Matthew Hopcraft, University of Melbourne

Evidence gathered over 60 years about adding fluoride to drinking water has failed to convince some people this major public health initiative is not only safe but helps to prevent tooth decay.

Myths about fluoridated water persist. These include fluoride isn’t natural, adding it to our water supplies doesn’t prevent tooth decay and it causes conditions ranging from cancer to Down syndrome.

Now the National Health and Medical Research Council (NHMRC) is in the process of updating its evidence on the impact of fluoridated water on human health since it last issued a statement on the topic in 2007.

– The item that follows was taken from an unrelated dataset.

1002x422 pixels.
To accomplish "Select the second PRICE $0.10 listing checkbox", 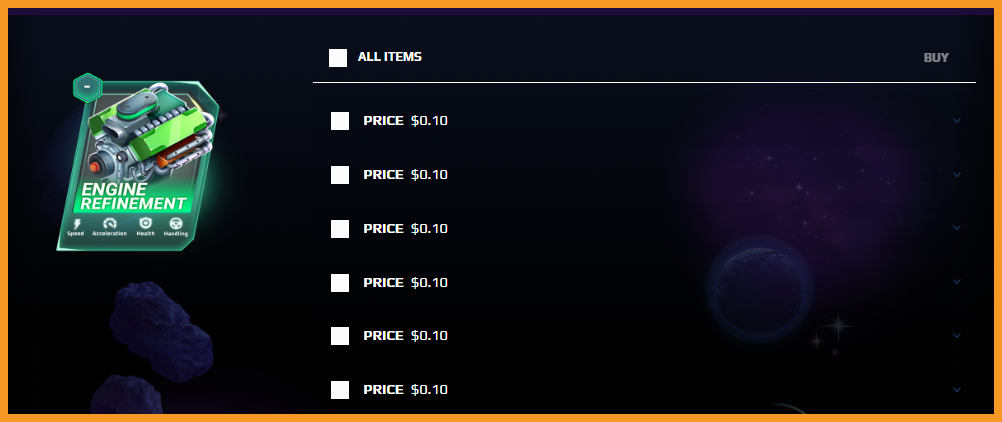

Its draft findings and recommendations are clear cut:

NHMRC strongly recommends community water fluoridation as a safe, effective and ethical way to help reduce tooth decay across the population.

It came to its conclusion after analysing the evidence and issuing a technical report for those wanting more detail.

Here are four common myths the evidence says are wrong.

1. Fluoride isn’t natural

Fluoride is a naturally occurring substance found in rocks that leaches into groundwater; it’s also found in surface water. The natural level of fluoride in the water varies depending on the type of water (groundwater or surface) and the type of rocks and minerals it’s in contact with.

Fluoride is found in all natural water supplies at some concentration. Ocean water contains fluoride at around 1 part per million, about the same as levels of fluoridated drinking water in Australia.

There are many places in Australia where fluoride occurs naturally in the water supply at optimum levels to maintain good dental health. For example, both Portland and Port Fairy in Victoria have naturally occurring fluoride in their water at 0.7-1.0 parts per million.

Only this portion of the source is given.